Locke, Gates Preach Rich Tradition Of Giving Billionaire Saw Parents Work For United Way As He Grew Up
A family reunion for the world’s richest man transformed Wednesday’s United Way kickoff event into a power breakfast for the movers and shakers of Spokane.
By agreeing to be the keynote speaker, Bill Gates, 42, was doing his big sister, Kristi, a favor.
“It’s an invitation I would have a hard time refusing,” Gates said.
In previous years, the United Way kickoff featured a couple of hundred midlevel managers and public relations officers who gathered to hear the annual fund-raising goal.
This year, organizers skipped the pep talk. They didn’t even mention a monetary goal, because one hasn’t been set.
Not only did they manage a major coup in landing Gates, the warm-up speaker was Gov. Gary Locke. He said giving more money to United Way is like welfare reform.
“The marketplace can be callous and uncaring,” Locke said.
“Market forces must be in balance with moral forces.”
By inspiring people to donate more money, United Way volunteers foster a moral renewal in America, he said.
Gates focused on the details of his family’s involvement with United Way.

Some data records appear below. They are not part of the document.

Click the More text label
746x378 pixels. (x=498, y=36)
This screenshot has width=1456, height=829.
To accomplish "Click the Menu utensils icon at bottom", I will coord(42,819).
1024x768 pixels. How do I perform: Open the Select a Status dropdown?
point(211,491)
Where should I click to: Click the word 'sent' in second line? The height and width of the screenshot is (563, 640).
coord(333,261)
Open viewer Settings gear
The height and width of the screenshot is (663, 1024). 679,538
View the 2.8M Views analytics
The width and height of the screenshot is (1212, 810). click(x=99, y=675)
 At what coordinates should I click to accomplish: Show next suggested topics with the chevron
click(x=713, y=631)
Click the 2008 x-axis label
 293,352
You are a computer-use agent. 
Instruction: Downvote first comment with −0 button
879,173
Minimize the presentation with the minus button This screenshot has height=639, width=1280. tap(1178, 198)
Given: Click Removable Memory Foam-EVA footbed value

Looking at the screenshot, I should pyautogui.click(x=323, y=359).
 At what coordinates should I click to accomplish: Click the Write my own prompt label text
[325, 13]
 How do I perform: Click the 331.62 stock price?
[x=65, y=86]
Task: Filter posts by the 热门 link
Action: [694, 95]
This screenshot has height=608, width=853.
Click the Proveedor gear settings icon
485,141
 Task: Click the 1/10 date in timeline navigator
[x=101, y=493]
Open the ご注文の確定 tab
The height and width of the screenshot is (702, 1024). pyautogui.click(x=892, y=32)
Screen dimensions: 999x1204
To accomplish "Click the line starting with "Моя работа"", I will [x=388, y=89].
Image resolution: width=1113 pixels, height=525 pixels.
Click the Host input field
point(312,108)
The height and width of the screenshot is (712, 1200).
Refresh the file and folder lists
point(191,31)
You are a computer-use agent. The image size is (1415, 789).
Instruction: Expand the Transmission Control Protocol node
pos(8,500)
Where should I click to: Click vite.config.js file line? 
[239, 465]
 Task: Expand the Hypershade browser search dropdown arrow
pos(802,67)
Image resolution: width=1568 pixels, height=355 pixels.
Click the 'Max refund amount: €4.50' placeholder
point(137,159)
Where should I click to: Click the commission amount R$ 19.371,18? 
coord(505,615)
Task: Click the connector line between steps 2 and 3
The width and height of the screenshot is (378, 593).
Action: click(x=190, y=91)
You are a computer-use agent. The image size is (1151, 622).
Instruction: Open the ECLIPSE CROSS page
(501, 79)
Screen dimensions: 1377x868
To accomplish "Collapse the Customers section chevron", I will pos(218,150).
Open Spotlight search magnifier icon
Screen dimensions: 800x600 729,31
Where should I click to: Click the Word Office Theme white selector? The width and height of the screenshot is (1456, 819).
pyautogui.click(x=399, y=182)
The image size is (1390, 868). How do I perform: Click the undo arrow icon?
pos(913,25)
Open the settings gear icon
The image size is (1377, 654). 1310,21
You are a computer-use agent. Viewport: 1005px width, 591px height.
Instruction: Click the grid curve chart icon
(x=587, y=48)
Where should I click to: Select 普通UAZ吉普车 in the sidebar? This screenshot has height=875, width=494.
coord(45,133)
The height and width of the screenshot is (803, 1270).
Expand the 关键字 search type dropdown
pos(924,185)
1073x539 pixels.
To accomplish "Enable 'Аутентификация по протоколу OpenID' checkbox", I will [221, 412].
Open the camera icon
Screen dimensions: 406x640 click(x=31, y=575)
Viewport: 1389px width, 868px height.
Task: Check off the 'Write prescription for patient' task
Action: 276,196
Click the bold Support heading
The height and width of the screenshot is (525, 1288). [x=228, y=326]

“It’s a family tradition.”
Gates’ father was a campaign chairman in Seattle.
His mother served on the national board.
His sister, Kristianne Blake, 43, is chairwoman of the Spokane County United Way board of directors and a member of the Spokane Joint Center for Higher Education board.
Locke on Wednesday named Blake to the state Higher Education Coordinating Board, filling a position that’s been vacant since the January death of former Spokane mayor Vicki McNeill.
Blake moved to Spokane in 1987 with her husband and two children. She was escaping the frantic culture of national accounting firms by setting up a one-person office.
She quickly got involved in many local charity boards, including the Junior League, the YMCA and United Way.
For a decade, she has kept silent in public about her famous baby brother - for her safety and privacy.
Although it was the worst-kept secret among Spokane’s well-heeled, Blake insisted the connection never appear in print. Until now.
“I decided that it would be more beneficial to the overall campaign if we said why he was here,” she said of her famous brother.
Blake said she agonized over the decision until Tuesday night, 12 hours before the kickoff event.
Finally, she determined that she wanted to share her family’s tradition in United Way.
Involvement in the umbrella charity “is the kind of thing you can pass down. It’s a family value,” she said.
The kickoff, underwritten by four local companies, raised more than $30,000 for United Way.
A handful of people, mostly businessmen, paid $1,000 a ticket for a private meeting with Gates before the breakfast.
One person asked if Microsoft would consider putting an office in the Spokane area to create jobs.
Gates’ response: “Where’s your engineering school?”
During his speech, Gates talked about his mother’s insistence that he start a United Way campaign at his company, even when it was a small operation.
“As the company has grown we’ve had to find bigger and bigger places for a kickoff meeting,” he said.
“We go to the Kingdome now. We’ll have about 20,000 people there Friday afternoon.”
Gates said Microsoft executives frequently agree to public humiliation in the name of raising money. Like last year’s tricycle race.
“I didn’t finish first, but I was definitely in contention,” he said.
More than just getting people to donate money, United Way creates a community fabric, Gates said.
For example, he said, someone might call him (or send him e-mail) to say that a law firm he is using is not participating in United Way.
“I’ll give them a friendly call, no coercion involved,” he said.
“The bottom line is this stuff (networking) is more and more important.”
Gates said he envisions technology and the Internet someday being used as tools to fight poverty, but realizes there will always be a need for charity.
“The fact is all the information in the world will be online and we will use it for education,” he said. “And there will still be people left out.”